Como mãe, psicóloga e profissional de Recursos Humanos, coleciono vivências e histórias que me permitem trazer à luz outros tipos de reflexões pouco discutidas pelas mulheres e pelas organizações: os impactos subjetivos da jornada da maternidade, que podem envolver o planejamento e desafios para a mulher engravidar, a fase da gestação ou os reflexos da perda de um bebê, como exemplos.
Para melhor ilustrar esta jornada, trarei relatos pessoais e reflexões de outras mulheres, práticas corporativas de acompanhamento da maternidade e estatísticas que auxiliarão a corroborar o cenário atual.
A gestação não planejada
Poucos meses após assumir um desafio em uma grande organização, que coincidiu com o início do meu namoro, engravidei. Naquele momento, fui tomada pelas incertezas da reação da minha liderança em relação à gestação. Como eles iriam avaliar uma mulher que engravida logo que entra na empresa? Eu ainda não tinha desenvolvido relações que me possibilitavam compartilhar a notícia, sem medo do julgamento.
As primeiras semanas foram intensas, com hormônios e ansiedade à flor da pele. Sempre quis ser mãe, mas aquele definitivamente não parecia ser o “melhor momento” para gerar um filho. Sentia enjoo durante os almoços, não pude tomar um vinho na celebração de fim de ano, o sono parecia incontrolável. Além de não me sentir confortável para dividir este momento pessoal com os novos colegas, eu vivenciava a insegurança natural pelo futuro familiar que estaria por vir.
Em paralelo, eu lidava com uma nova cultura organizacional em meio a diversos projetos que estavam sob minha responsabilidade. Infelizmente, na semana em que eu completei doze semanas, o exame morfológico mostrou que minha gestação não havia evoluído. Era véspera de Natal e tínhamos combinado uma pequena celebração em equipe. Naquele dia, dei uma desculpa qualquer e fui para casa. Em meio ao luto pela perda, a expulsão do embrião só aconteceu depois de algumas semanas. Mais uma vez, permaneci calada, procurando não demonstrar medo de que este processo ocorresse no escritório (quem já passou por um aborto, infelizmente sabe do que estou falando).

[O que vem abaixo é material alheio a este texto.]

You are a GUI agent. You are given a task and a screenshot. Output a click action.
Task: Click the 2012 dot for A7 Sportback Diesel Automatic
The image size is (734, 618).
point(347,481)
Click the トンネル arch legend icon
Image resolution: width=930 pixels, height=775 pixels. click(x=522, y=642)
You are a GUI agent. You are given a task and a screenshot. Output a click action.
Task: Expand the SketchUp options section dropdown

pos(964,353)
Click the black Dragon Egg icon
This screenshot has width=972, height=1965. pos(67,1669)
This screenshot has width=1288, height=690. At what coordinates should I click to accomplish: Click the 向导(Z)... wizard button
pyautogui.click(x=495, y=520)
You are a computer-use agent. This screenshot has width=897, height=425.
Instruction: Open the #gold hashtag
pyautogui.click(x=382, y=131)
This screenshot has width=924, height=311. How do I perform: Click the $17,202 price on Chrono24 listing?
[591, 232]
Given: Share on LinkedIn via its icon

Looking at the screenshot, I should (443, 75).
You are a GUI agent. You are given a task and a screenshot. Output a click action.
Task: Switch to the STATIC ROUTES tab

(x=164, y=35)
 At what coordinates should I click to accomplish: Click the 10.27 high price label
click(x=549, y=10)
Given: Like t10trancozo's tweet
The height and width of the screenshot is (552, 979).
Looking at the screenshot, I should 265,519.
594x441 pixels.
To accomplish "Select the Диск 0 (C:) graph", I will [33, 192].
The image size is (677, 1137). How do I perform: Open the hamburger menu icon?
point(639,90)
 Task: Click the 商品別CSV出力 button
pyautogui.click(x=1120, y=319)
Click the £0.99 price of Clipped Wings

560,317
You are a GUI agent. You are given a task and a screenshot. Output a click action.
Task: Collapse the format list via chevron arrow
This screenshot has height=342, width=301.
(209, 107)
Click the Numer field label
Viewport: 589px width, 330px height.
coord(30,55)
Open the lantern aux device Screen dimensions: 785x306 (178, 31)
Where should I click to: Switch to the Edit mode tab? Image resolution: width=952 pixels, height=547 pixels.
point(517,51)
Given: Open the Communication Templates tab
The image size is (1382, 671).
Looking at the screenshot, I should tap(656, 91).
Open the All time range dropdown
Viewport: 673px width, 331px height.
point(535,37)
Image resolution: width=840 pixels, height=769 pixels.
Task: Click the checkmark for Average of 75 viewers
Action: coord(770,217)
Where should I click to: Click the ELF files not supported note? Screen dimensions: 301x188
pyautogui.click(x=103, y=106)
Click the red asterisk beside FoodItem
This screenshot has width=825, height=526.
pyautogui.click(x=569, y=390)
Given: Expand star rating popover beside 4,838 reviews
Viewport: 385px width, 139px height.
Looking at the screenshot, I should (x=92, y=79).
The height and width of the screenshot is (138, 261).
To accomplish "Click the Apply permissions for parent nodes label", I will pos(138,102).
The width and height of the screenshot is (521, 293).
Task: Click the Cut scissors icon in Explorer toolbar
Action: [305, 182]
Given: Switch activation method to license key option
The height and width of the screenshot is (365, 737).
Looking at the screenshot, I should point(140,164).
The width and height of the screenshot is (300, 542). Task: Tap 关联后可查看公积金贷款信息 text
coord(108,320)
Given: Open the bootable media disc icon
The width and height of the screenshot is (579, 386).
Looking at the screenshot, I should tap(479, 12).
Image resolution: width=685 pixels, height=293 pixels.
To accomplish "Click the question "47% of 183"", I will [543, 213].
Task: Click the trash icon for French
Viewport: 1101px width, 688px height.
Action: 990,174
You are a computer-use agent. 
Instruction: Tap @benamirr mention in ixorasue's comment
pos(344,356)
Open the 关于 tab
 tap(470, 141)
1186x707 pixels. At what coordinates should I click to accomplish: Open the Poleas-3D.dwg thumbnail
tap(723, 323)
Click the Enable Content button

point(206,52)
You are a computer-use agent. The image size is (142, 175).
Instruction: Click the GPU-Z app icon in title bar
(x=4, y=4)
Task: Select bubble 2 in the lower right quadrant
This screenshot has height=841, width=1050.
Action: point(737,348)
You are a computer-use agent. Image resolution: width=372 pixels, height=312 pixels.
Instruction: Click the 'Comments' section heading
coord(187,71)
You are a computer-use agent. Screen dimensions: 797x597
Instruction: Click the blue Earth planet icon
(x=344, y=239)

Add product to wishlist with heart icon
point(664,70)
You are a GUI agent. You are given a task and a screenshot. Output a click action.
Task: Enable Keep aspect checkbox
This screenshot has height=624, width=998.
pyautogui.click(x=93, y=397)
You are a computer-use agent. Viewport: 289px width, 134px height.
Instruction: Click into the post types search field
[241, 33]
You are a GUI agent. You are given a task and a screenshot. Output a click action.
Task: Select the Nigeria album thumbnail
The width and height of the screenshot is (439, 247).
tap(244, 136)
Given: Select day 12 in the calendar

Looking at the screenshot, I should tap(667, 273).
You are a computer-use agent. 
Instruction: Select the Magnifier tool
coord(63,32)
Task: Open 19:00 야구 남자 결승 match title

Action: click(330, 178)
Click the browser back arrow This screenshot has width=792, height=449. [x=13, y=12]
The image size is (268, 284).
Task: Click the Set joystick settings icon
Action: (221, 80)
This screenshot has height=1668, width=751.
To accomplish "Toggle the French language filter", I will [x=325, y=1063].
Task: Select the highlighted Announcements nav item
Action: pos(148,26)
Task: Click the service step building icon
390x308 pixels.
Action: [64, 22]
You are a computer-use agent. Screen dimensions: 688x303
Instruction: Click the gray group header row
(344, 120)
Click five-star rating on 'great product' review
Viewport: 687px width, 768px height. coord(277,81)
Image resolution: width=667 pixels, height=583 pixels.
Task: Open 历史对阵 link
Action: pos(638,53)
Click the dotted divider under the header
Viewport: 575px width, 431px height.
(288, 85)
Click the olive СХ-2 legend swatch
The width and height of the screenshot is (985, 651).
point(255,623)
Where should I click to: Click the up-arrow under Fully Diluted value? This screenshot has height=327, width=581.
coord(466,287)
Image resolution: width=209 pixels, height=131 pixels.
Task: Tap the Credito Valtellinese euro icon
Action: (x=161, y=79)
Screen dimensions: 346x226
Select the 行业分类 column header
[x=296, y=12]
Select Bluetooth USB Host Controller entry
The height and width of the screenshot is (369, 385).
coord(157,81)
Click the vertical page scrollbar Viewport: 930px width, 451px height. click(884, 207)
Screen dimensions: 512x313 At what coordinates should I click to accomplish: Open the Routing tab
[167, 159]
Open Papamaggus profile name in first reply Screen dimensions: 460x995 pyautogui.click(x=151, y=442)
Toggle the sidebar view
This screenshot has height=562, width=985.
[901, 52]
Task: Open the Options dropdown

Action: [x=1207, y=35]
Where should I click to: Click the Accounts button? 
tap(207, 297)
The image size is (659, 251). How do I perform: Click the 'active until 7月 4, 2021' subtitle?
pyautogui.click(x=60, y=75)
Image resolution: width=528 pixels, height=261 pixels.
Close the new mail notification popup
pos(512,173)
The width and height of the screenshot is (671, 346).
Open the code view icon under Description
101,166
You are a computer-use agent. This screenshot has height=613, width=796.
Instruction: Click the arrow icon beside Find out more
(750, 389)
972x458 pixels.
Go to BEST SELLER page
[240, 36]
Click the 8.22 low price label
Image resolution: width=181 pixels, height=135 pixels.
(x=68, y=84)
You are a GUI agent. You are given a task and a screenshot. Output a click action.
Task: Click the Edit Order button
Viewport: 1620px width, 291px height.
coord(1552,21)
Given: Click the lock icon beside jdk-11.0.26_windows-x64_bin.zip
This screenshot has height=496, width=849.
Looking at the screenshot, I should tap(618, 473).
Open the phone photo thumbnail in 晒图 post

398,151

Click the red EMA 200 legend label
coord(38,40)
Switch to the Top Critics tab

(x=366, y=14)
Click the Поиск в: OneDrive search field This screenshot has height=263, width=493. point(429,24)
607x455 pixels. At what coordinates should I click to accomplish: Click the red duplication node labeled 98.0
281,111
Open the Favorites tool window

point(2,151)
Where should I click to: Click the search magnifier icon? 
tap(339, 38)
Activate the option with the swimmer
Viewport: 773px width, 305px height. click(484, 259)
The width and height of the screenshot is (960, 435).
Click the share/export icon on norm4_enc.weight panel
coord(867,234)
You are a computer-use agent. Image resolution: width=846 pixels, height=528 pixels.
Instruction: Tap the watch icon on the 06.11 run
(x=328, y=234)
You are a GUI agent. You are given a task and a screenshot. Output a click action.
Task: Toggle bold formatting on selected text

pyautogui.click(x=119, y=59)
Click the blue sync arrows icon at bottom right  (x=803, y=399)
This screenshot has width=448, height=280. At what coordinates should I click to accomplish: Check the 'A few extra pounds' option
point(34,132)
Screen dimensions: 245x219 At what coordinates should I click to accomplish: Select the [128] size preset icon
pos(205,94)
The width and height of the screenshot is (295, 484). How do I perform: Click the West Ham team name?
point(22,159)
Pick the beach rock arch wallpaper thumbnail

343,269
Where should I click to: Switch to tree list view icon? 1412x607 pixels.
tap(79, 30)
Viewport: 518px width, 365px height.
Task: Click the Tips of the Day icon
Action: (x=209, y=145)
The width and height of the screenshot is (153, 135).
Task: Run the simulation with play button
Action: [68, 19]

Passados alguns anos, hoje reflito se eu não deveria ter compartilhado a notícia da gestação e perda com meu líder da época. Eu poderia ter tornado a experiência (tanto da alegria como da dor) mais leve. Poderia ter evitado a sensação de incapacidade profissional, misturada com tantas outras emoções. Mas escolhi manter este acontecimento em segredo, durante toda a minha trajetória na empresa.